The film “has an earthy gusto and sincerity that lift its somewhat downbeat theme and drab surroundings” wrote Variety, while The New York Times’ 1962 review claimed that the play, “which justifiably drew theatregoers like flies to London and Broadway, is more memorable on film.”

Whether on stage on screen, A Taste of Honey‘s impact has resonated through the subsequent decades and become a talisman for many northern artists.

Oranges Are Not The only Fruit author Jeanette Winterson has claimed kinship with Shelagh. “Delaney was born in Salford in 1939. I was born in Manchester in 1959. Same background, same early success,” she wrote in the Guardian.

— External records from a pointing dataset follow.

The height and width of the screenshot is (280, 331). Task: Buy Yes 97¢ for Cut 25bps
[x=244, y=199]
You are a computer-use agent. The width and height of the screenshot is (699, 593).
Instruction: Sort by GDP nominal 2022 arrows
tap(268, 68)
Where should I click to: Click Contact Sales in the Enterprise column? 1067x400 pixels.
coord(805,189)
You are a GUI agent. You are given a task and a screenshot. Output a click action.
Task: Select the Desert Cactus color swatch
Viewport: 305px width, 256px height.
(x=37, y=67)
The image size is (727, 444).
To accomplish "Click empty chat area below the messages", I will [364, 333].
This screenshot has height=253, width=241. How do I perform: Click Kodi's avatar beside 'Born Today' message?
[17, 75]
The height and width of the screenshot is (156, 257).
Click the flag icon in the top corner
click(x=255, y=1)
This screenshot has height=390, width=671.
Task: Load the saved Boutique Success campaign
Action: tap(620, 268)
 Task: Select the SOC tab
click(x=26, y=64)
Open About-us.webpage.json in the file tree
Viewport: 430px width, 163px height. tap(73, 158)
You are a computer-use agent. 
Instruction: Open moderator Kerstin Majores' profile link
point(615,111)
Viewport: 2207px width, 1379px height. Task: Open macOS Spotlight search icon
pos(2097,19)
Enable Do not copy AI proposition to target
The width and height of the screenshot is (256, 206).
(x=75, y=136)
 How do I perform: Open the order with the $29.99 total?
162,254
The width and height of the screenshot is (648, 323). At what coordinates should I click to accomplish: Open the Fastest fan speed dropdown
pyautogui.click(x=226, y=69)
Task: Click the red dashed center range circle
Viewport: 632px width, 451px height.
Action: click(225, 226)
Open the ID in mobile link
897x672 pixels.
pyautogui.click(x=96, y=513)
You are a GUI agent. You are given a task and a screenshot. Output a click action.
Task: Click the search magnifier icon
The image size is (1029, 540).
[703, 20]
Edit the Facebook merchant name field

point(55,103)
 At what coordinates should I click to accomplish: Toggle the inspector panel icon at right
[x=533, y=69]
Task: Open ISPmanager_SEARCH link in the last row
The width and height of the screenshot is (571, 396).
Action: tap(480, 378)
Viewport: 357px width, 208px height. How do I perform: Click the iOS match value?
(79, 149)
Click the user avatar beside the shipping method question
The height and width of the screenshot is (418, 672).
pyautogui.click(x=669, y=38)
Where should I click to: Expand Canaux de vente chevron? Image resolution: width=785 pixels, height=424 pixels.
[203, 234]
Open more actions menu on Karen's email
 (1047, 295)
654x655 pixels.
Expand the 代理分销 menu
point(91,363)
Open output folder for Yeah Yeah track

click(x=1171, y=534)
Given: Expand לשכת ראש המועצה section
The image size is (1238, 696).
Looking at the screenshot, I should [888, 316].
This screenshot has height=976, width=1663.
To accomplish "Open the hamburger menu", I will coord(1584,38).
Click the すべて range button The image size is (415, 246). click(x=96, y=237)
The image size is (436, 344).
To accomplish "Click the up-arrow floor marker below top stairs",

“She was like a lighthouse – pointing the way and warning about the rocks underneath. She was the first working class woman playwright. She had all the talent and we let her go.”

Other fans include Morrissey, who used Delaney’s photo on The Smiths’ album cover artwork for Louder Than Bombs. A photograph of Shelagh appears on the cover for their single Girlfriend in a Coma, while This Night Has Opened My Eyes includes a paraphrase of Geoffrey’s line to Jo near the end: “The dream has gone but the baby is real.”

Other quotations and near-quotations appear in several other songs by The Smiths and Morrissey, including “I dreamt about you last night. Fell out of bed twice,” as well as “river the colour of lead” and “I’m not happy and I’m not sad”.

The play is still performed frequently. There were major revivals at Manchester Royal Exchange in 1989 with Graham Fellows and Caroline Milmoe, in 2008 with Adam Gillen and Jodie McNee, and in 2014 at the National Theatre with Lesley Sharp playing the role of Helen. There’s currently a production at Oldham Coliseum.

A Taste of Honey was written 31 years ago but it could have been written yesterday,” wrote John Peter in The Sunday Times following The Royal Exchange’s 1989 production.

Another three decades later, the sentiment still applies.